Un ataque de fuerza bruta exitoso puede generar un acceso no autorizado inmediato, lo que permite a los atacantes hacerse pasar por el usuario, robar datos confidenciales o infiltrarse aún más en una red. Además, a diferencia de los hackeos más complejos, los ataques de fuerza bruta requieren relativamente poca habilidad técnica, solo persistencia y recursos.
Uno de los principales riesgos de un ataque de fuerza bruta es que una sola cuenta comprometida puede tener un efecto en cascada. Por ejemplo, si los ciberdelincuentes fuerzan el acceso a las credenciales de un administrador, pueden usarlas para comprometer otras cuentas de usuario.
Incluso una cuenta de usuario normal, una vez accedida, podría revelar información de identificación personal o servir como trampolín para un acceso más privilegiado. Muchas vulneraciones de datos e incidentes de ransomware comienzan con atacantes que utilizan la fuerza bruta para descifrar cuentas de acceso remoto, como el protocolo de escritorio remoto (RDP) o los inicios de sesión de VPN. Una vez dentro, los atacantes pueden implementar malware, ransomware o simplemente bloquear el sistema.
Los ataques de fuerza bruta también son un problema de seguridad de la red , ya que el volumen de intentos de asalto puede ser ruidoso. El ruido significativo de la red puede abrumar los sistemas de autenticación o actuar como una cortina de humo para ciberataques más silenciosos.
Recientemente, los investigadores observaron una campaña global de fuerza bruta que aprovechaba casi tres millones de direcciones IP únicas para atacar VPN y firewalls, lo que pone de relieve cuán masivos y distribuidos pueden llegar a ser estos ataques.
Normalmente, una avalancha de intentos fallidos de contraseña de usuario alertaría a los defensores, pero los atacantes tienen formas de enmascarar su actividad.
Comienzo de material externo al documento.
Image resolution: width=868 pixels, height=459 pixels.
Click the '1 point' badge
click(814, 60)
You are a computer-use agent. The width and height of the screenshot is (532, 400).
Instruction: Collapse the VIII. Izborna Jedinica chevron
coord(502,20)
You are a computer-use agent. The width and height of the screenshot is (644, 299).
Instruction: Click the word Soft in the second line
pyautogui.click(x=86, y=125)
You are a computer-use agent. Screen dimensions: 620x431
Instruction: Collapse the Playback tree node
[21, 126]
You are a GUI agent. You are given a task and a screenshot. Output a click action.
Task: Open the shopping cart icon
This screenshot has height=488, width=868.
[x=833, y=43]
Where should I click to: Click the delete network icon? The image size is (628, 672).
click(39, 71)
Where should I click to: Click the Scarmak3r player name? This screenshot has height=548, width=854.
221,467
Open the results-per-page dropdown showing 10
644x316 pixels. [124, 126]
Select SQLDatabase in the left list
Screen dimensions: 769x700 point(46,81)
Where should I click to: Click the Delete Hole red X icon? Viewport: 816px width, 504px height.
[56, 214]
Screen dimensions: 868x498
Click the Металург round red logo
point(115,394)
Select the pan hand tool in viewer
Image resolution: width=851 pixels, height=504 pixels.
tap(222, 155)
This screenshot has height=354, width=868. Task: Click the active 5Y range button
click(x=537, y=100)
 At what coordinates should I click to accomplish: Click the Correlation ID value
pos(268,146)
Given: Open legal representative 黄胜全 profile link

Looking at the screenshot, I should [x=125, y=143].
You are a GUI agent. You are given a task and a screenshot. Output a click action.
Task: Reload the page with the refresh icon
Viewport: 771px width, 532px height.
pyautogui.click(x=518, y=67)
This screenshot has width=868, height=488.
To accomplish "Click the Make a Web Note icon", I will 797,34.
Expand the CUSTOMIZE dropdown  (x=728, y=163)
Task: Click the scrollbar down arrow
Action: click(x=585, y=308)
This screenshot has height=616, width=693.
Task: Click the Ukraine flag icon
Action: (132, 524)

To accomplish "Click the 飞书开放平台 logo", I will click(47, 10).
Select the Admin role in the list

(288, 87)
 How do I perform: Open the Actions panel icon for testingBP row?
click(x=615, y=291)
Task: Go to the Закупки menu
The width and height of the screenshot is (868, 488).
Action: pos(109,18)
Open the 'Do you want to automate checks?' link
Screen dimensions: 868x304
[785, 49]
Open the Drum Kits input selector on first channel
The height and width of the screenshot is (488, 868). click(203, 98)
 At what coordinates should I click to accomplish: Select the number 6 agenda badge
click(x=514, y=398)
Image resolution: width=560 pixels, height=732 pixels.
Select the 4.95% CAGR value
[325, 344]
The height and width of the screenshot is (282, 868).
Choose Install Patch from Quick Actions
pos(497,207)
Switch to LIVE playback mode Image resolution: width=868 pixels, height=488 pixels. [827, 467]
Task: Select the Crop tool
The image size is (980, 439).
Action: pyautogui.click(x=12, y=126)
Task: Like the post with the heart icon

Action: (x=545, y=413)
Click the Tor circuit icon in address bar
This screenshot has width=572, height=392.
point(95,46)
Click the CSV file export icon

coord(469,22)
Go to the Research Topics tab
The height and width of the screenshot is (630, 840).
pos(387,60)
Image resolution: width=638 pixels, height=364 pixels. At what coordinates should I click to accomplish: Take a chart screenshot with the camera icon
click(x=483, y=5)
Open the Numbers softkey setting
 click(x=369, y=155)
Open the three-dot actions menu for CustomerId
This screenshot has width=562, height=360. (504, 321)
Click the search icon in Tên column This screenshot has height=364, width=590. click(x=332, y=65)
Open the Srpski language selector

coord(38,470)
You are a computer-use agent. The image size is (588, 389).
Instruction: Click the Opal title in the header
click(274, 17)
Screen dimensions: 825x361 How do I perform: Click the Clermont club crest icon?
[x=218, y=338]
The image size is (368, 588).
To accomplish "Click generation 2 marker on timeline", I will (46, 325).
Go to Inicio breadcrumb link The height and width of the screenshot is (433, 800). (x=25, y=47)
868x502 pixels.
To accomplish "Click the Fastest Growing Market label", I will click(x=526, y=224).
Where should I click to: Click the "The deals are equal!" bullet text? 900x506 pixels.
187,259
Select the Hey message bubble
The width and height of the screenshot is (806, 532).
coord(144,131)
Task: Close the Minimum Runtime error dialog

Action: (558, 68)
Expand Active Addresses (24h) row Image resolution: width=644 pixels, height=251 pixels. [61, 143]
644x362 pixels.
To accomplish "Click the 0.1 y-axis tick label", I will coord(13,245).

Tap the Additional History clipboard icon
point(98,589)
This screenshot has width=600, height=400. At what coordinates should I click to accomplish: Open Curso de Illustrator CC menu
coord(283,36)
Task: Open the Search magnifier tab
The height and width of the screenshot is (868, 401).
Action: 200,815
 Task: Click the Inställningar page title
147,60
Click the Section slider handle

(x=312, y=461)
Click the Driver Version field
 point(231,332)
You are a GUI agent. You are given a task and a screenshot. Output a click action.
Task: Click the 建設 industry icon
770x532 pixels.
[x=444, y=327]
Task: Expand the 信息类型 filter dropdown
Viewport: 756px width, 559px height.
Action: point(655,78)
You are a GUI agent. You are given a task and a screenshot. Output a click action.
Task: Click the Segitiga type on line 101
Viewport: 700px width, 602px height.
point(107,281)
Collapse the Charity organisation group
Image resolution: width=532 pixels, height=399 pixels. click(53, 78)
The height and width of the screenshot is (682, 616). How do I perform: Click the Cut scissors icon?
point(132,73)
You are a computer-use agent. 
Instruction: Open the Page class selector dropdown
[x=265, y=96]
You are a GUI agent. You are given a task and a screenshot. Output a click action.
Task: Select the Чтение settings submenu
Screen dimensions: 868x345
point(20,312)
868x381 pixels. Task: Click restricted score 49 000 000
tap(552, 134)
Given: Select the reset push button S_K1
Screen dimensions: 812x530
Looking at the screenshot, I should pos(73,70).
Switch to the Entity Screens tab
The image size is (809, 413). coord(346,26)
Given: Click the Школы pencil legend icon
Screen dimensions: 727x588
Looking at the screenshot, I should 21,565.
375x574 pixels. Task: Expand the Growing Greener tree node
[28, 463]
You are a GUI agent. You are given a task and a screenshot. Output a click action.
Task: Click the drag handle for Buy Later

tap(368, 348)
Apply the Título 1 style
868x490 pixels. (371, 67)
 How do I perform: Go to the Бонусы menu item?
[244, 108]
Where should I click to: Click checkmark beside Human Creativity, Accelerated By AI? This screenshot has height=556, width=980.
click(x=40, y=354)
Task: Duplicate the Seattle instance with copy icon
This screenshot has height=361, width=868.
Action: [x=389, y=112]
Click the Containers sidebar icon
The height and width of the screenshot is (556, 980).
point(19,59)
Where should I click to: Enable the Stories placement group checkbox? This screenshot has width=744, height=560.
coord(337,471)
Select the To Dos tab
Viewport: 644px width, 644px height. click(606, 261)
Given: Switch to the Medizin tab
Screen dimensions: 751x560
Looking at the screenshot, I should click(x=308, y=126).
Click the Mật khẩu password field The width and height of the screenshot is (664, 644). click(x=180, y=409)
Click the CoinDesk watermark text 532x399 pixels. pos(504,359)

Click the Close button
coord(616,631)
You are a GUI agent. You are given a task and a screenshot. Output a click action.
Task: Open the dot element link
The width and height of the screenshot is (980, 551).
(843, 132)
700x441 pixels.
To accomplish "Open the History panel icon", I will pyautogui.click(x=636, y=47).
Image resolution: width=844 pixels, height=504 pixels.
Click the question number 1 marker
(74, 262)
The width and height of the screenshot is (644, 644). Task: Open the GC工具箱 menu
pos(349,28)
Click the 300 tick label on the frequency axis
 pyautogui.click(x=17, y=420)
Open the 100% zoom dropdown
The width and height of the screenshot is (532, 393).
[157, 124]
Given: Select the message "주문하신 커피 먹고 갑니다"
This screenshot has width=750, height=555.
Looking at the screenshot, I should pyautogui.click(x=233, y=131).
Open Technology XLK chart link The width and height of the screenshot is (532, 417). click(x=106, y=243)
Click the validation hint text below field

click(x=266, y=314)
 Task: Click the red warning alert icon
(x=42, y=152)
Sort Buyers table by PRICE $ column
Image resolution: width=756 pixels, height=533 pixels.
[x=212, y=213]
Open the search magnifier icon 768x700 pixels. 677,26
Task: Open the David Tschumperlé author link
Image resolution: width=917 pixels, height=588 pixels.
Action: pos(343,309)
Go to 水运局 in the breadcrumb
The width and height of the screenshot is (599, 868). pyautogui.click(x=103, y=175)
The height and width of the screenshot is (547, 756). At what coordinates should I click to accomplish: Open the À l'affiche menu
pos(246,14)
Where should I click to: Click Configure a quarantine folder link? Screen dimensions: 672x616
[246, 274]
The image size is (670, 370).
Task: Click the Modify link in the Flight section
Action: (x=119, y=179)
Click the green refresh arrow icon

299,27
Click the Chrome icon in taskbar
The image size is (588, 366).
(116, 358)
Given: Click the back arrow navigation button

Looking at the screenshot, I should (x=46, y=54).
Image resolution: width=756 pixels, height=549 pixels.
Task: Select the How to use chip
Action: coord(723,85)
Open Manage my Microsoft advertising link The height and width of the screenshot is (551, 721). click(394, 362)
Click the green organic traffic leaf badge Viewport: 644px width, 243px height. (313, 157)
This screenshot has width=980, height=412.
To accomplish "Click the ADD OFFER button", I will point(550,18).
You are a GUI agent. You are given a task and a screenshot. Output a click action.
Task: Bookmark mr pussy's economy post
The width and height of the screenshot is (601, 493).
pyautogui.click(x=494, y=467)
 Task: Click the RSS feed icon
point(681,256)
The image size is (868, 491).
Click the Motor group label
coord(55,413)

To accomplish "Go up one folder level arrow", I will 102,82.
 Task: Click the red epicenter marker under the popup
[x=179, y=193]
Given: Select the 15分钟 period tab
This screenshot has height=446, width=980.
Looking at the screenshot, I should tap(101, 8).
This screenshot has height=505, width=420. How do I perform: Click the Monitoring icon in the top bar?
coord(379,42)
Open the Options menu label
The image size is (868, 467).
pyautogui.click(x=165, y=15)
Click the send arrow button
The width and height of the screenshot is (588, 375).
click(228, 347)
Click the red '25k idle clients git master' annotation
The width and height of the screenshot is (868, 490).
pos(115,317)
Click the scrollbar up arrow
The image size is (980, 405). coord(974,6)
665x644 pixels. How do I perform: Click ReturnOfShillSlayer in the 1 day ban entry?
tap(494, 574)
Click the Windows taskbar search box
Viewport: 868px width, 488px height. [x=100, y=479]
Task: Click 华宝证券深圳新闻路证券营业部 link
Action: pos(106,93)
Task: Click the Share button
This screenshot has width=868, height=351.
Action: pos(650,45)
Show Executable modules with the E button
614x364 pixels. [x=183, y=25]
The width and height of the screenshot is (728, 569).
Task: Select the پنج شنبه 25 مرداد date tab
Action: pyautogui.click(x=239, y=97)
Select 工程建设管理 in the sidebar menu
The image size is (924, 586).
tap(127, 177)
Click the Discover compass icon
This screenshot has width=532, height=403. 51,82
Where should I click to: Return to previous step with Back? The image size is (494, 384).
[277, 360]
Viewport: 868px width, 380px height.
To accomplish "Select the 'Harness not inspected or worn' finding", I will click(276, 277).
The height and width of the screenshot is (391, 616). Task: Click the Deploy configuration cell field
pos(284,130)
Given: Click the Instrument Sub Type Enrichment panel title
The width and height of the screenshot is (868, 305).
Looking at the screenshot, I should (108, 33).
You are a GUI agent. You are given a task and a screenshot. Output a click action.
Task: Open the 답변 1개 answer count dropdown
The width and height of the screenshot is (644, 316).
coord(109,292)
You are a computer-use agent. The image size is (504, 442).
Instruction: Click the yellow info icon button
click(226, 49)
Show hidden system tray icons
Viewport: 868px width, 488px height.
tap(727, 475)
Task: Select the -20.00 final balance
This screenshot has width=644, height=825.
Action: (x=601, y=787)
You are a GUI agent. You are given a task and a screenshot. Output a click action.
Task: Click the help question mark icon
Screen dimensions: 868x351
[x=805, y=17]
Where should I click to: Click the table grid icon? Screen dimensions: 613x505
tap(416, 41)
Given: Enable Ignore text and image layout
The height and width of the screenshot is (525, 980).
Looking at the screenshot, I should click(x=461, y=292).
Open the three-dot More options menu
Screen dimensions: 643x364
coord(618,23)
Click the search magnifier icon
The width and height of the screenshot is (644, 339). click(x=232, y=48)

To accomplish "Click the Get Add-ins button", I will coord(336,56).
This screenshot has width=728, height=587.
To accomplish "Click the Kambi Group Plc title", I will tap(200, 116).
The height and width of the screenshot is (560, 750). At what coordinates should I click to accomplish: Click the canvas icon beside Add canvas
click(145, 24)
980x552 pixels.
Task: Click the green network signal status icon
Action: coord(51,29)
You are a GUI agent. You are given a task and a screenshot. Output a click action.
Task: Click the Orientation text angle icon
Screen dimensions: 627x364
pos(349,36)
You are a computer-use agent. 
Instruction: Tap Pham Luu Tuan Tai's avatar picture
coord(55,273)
Mediante el uso de bots o botnets (una red de ordenadores comprometidos), los atacantes pueden distribuir los intentos entre varias fuentes, como las cuentas de redes sociales. Esto hace que los intentos de inicio de sesión maliciosos se mezclen con el comportamiento normal del usuario.
Además de su propia gravedad, es importante tener en cuenta que los ataques de fuerza bruta suelen ir de la mano de otras tácticas. Por ejemplo, un atacante podría utilizar el phishing para obtener las credenciales de una cuenta y la fuerza bruta para otra. O podrían utilizar los resultados de un ataque de fuerza bruta (contraseñas robadas) para realizar estafas de phishing o fraudes en otros lugares.